Example A: Minimal travel, heavy packaging
- Travel: pre-approval required for any trip outside the city. Standard rail in the UK, economy flights. Daily meal cap £25 when travelling.
- Office supplies: packaging and postage labels up to £250 per month per team, managed by the operations lead.
- Software: subscriptions up to £30 per user per month without pre-approval. Anything above needs a manager’s sign-off.
- Marketing: one-off items under £50 may be purchased directly. Larger buys require a quote and approval.
Example B: Frequent returns and customer services focus
- Travel: local courier costs classed as business expenses. Keep courier receipts within the claims report.
- Meals: allowed during travel days only. Alcohol excluded.
- Office supplies: printer ink, paper, and return labels grouped under office supplies.
- Equipment: peripherals up to £80 approved by line managers, laptops by finance.
Example C: Growing ad spend and influencer gifts
- Marketing: virtual cards for ad platforms with per-card monthly caps. Gift spending capped at £100 per influencer per quarter.
- Software: marketing tools under £60 per month allowed, higher tiers require pre-approval.
- Travel: creator events require an event brief and approval two weeks before travel.
Each example shows the same bones with different limits, based on where the money flows. Your policy should follow the work, not the other way around.
Make your expense policy more efficient through automation
Automation shortens the approval cycle. Start with three easy wins.
- Card controls and budgets. Issue virtual cards for key categories such as software, packaging, and ads. Set monthly caps and allowed merchant types. This keeps spending within category limits and simplifies reporting.
- Receipt capture and submission. Use simple software that lets employees submit receipts from a phone. Automatic reading of supplier, date, and total trims data entry and keeps reports tidy. When receipts and categories flow into your accounting system, month-end work falls sharply.
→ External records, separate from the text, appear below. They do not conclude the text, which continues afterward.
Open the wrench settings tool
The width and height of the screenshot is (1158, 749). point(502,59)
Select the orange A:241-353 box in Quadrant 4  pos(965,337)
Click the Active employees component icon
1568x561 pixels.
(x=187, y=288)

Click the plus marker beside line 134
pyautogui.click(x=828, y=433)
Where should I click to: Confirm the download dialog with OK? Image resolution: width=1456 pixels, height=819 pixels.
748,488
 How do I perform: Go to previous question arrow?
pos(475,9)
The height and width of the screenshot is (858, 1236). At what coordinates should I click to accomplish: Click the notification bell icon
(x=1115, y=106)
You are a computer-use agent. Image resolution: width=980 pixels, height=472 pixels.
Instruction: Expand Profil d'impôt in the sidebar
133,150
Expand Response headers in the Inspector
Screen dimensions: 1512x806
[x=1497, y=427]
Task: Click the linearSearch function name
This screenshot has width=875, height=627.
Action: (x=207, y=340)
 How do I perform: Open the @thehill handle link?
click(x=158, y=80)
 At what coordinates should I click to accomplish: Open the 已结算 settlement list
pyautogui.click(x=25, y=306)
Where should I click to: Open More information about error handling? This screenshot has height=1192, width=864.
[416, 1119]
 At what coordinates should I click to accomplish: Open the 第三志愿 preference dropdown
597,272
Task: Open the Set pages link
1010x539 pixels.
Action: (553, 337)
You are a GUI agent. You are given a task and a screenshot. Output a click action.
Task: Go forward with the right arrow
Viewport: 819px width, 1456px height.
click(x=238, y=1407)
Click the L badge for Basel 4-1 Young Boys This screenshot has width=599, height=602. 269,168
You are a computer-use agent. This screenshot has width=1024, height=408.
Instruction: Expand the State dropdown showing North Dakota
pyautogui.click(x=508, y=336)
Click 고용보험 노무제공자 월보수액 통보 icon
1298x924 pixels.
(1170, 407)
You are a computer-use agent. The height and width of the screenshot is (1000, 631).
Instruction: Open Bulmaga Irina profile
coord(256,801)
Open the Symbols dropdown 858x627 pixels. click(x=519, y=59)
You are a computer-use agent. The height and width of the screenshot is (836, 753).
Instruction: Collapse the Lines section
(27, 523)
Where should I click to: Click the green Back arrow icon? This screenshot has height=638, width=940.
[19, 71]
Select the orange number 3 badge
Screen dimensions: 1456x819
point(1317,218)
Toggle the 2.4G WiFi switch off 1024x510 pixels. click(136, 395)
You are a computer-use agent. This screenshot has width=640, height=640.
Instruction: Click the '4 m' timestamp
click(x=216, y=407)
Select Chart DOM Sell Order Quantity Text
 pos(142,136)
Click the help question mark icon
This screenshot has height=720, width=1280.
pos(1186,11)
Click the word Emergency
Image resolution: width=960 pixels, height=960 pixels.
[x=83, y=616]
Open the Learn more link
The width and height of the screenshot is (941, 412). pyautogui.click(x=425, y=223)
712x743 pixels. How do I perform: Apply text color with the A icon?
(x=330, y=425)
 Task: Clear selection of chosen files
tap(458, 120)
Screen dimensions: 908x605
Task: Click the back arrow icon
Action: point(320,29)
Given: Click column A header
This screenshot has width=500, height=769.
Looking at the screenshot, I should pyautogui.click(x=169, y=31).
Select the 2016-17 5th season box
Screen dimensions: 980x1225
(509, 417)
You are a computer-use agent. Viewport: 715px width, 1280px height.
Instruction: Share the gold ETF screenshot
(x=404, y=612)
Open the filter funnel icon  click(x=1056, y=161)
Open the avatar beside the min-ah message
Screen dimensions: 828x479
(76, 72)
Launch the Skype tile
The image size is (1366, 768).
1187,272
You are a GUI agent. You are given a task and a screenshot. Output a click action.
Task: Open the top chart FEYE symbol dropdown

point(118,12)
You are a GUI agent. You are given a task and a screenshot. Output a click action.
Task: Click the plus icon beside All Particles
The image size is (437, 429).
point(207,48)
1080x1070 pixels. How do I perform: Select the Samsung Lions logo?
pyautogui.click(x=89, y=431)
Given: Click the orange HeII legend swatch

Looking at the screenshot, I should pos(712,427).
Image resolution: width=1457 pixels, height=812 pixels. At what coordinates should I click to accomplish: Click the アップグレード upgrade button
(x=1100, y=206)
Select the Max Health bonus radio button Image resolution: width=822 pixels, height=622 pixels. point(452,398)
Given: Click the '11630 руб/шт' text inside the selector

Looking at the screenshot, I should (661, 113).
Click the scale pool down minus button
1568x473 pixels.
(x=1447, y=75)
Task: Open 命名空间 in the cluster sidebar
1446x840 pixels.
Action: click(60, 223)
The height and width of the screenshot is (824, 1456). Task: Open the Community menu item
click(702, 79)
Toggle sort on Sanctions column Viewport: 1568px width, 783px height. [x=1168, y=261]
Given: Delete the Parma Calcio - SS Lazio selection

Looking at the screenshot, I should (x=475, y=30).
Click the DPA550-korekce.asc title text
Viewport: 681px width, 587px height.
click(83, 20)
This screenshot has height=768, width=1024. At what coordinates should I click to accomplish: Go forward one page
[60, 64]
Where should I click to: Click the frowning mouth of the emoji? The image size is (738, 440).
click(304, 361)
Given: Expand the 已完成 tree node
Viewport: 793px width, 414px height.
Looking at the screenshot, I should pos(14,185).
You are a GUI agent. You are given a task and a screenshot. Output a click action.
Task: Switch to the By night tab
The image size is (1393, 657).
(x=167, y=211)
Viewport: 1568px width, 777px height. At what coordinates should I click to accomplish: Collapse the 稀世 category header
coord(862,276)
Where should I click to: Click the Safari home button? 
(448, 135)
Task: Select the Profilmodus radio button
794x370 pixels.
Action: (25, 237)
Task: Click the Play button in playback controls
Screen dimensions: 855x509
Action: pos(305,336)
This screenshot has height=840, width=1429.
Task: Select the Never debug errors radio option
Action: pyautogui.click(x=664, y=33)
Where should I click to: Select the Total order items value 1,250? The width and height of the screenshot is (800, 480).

- Approval routing and audit trail. Build rules so that expenses over a certain amount route to a manager. Keep a record of approvals in one place. A clear audit trail helps during review and simplifies compliance work.
Automation is a way to make a simple, fair policy easier to follow every day.
Build your expense policy with Wallester
Wallester helps small organisations issue company cards and virtual cards with per-card limits, category controls, and real-time tracking. You can create cards for software, packaging, or ads, and link them to the right category in your accounting system. Employees submit receipts via the app, and managers review expenses on a single dashboard. This cuts back on loose purchases, missing receipts, and late submission.
For reimbursement, set a simple process with clear steps. Employees submit a claim with receipts, managers approve, and payments go through standard runs. Reporting gives you a view of spending by team, category, and merchant, so you can adjust limits before costs drift. Wallester supports companies with tools that match how small online shops work day to day.

Checklist: getting started in one week
- Day 1 to 2: draft a one-page policy with categories, limits, approvals, and submission dates.
- Day 3: open accounts and issue two or three virtual cards by category.
- Day 4: upload your chart of accounts and map categories for tracking and reporting.
- Day 5: train the team in fifteen minutes and run a small test purchase.
- Day 6 to 7: review receipts, test the submission flow, and publish the policy.
Checklist: monthly rhythm that keeps costs clean
- Collect claims by the fifth.
- Approve by the tenth.
- Reimburse by the fifteenth.
- Review three largest categories and adjust limits.
- Export reports and file documents for tax.
Checklist: what to include on receipts and reports
- Supplier name, date, VAT, total, and currency.
- Category, project or order reference if used, and payment method.
- Short purpose line for context, for example “return labels for week 28”.
These simple lists turn policy into daily habits. They keep expenses predictable and support clean accounting records.